3. Case Selection and Diagnostic Analysis

3.1. Overview of the Rainstorm Process

From 00:00 UTC on 11 August to 00:00 UTC on 12 August 2021, an extreme heavy precipitation event occurred in Xiangyang City and Suizhou City of Hubei Province, accompanied by extreme hourly rainfall (Figure 2). There were 64 stations with accumulated rainfall over 100 mm, and 228 stations with accumulated rainfall exceeding 50 mm during this rainstorm event. The maximum 24 h accumulated rainfall reached 474.4 mm at Yinghe Station in Yicheng City. The hourly rainfall was 105.4 mm at Liulin Station in Suizhou City (21:00–22:00 on 11 August) and 117.9 mm at Chaoyang Temple Station in Yicheng City (22:00–23:00 UTC on 11 August).
The heavy rainfall mainly occurred at night, i.e., from 16:00 UTC on 11 August to 00:00 UTC on 12 August (Figure 3). The hourly rainfall over 30 mm lasted about 3–8 h, specifically for 6–8 h at Yinghe Station and Liulin Station. Moreover, rainfall of more than 50 mm h−1 was observed from 20:00 UTC on 11 August to 00:00 UTC on 12 August at Liulin Station. Specifically, the hourly rainfall was more than 100 mm in 21:00–23:00 UTC. The 6 h of accumulated rainfall reached 462.6 mm from 18:00 UTC on 11 August to 00:00 UTC on 12 August. The extreme heavy precipitation caused flash floods in Xiangyang City and Suizhou City, resulting in severe economic losses.

3.2. Circulation Situation and Influence System

During this extreme heavy precipitation process, southern China was controlled by the strong South Asian high at 00:00 UTC on 11 August 2021 (Figure 4a). At 12:00 UTC on 11 August, the South Asian high extended eastward, and Hubei was located in the divergence zone on the eastern side of South Asian high at 200 hPa (Figure 4b). The ridge of the western Pacific subtropical high (WPSH) was located around 24 °N at 500 hPa, which was more southward than that in the same period of normal years. The WPSH ridge swung near 24 °N and was maintained for a long time. However, the southwesterly wind speed of the WPSH on its outside was weak, which could not transport large amounts of water vapor to Hubei. At the same time, the low trough located in the northern part of northeastern China consistently extended eastward at 200 hPa, and the cold air continued to propagate southward (Figure 4b). The water vapor flux transport was enhanced eastward (Figure 4c,d). The 5880 gpm line of the WPSH extended westward, and the mesoscale convective clouds inside the WPSH began to increase (Figure 5a). The shear appeared at 700 hPa in northern Hubei, and the low vortex system was located in central Hubei at 850 hPa. The positive vorticity advection in front of the low vortex strengthened the convergence uplifting movement in the middle layers (Figure 5b,c). The easterly airflow on the eastern side of the low vortex continuously transported water vapor from the western Pacific Ocean to the vicinity of the low vortex and Hubei at 925 hPa in the boundary layer (Figure 5d).
Around 21:00 UTC on 11 August, the cold air on the ground continued to invade western Hubei, passing through the Nanyang Basin, and then it entered Xiangfan, Suizhou, and other places. Meanwhile, the mesoscale low-vortex wind field appeared on the ground (Figure 6a,b).
In summary, the upper-level airflow divergence, the low- and middle-level vortex/shear, the easterly jet stream at the front of the low-level vortex, and the continuous intrusion of cold air on the ground jointly contributed to this extreme heavy precipitation event. The extreme hourly precipitation mainly occurred near the low vortex at the ground.
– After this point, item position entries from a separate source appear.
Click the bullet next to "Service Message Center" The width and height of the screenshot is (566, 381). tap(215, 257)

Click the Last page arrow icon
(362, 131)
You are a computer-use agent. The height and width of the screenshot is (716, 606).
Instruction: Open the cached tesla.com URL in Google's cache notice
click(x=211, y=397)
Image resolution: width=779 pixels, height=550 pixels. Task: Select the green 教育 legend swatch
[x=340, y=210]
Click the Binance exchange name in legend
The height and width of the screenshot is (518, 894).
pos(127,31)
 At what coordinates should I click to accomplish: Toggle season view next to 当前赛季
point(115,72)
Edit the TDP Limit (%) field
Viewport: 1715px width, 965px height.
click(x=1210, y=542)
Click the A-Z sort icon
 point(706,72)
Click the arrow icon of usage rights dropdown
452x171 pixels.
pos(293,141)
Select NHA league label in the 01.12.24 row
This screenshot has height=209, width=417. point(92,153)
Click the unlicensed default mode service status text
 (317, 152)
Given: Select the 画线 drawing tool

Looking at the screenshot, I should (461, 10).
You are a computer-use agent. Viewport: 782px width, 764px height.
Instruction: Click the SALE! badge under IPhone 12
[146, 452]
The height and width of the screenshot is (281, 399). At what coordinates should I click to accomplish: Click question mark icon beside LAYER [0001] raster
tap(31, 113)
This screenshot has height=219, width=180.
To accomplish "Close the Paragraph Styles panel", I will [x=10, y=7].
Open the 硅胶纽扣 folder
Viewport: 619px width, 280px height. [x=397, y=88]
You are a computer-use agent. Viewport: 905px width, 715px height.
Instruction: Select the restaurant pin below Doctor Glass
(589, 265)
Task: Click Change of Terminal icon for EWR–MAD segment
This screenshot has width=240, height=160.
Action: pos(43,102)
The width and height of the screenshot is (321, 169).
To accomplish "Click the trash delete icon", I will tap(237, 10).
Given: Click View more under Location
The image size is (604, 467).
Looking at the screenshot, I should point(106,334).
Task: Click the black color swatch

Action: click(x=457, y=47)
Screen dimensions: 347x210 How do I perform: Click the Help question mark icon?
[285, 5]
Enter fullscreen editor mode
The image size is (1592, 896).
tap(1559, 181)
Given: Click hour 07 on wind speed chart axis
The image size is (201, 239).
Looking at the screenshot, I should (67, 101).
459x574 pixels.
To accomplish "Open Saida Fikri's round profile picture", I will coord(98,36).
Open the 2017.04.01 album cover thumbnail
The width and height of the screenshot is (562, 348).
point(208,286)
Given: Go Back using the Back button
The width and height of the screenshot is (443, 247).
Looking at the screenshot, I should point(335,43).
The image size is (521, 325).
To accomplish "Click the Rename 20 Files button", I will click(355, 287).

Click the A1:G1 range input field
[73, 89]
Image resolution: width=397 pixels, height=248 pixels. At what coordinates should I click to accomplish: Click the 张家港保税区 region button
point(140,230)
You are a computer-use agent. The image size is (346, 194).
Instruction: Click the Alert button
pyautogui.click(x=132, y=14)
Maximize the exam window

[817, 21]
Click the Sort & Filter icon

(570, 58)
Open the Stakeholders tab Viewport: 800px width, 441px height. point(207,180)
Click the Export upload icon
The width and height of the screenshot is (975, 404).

4. Numerical Experiments and Simulation Results

4.1. Experiment Design

In this study, three experiments were conducted to compare the simulation results after assimilating the radar data. The experiment design is shown in Table 3, and WRF version 4.1 was used for the experiments. The model has double-layer nested grids, with an outer grid of 193 × 193 (a horizontal grid spacing of 9 km) and an inner grid of 289 × 289 (a horizontal grid spacing of 3 km). There are 35 levels in the vertical direction of the model, and the top level of the model is at 50 hPa. The parameterization scheme of the model includes the WRF single-moment 6-class microphysics scheme, the Yonsei University parameterization scheme for the boundary layer process, and the Kain–Fritsch cumulus parameterization scheme. The real-time analysis and forecast data provided by the European Center for Medium-Range Weather Forecasts to the China Meteorological Administration were used as the initial field and boundary conditions of the model. The flow chart of the assimilation experiment is shown in Figure 7.

4.2. Simulation Results

4.2.1. Simulation for Composite Reflectivity

The simulated results of the composite reflectivity are shown in Figure 8. Compared to the observed composite reflectivity at 16:00, 17:00, and 18:00 on 11 August (Figure 8(a1–a3)), the intensity of echoes from both the CON experiment and the RADAR-QV_S experiment (Figure 8(b1–b3,c1–c3)) were weaker than that in the observation in northern Hubei province. In addition, the area of the simulated echo was also smaller. The echo from the RADAR-QV_S experiment at 16:00 was similar to those in the observations in southern Henan province. However, the echo of RADAR-QV was stronger than that in the observation at 17:00 and 18:00. To quantitatively assess the effectiveness of the composite reflectivity forecasts, Figure 9 shows the TS values of 1 h composite reflectivity forecast at 16:00, 17:00, and 18:00 11 August. It is obvious that the composite reflectivity forecasts of RADAR-QV_S at 18:00 generally exhibit the best quality.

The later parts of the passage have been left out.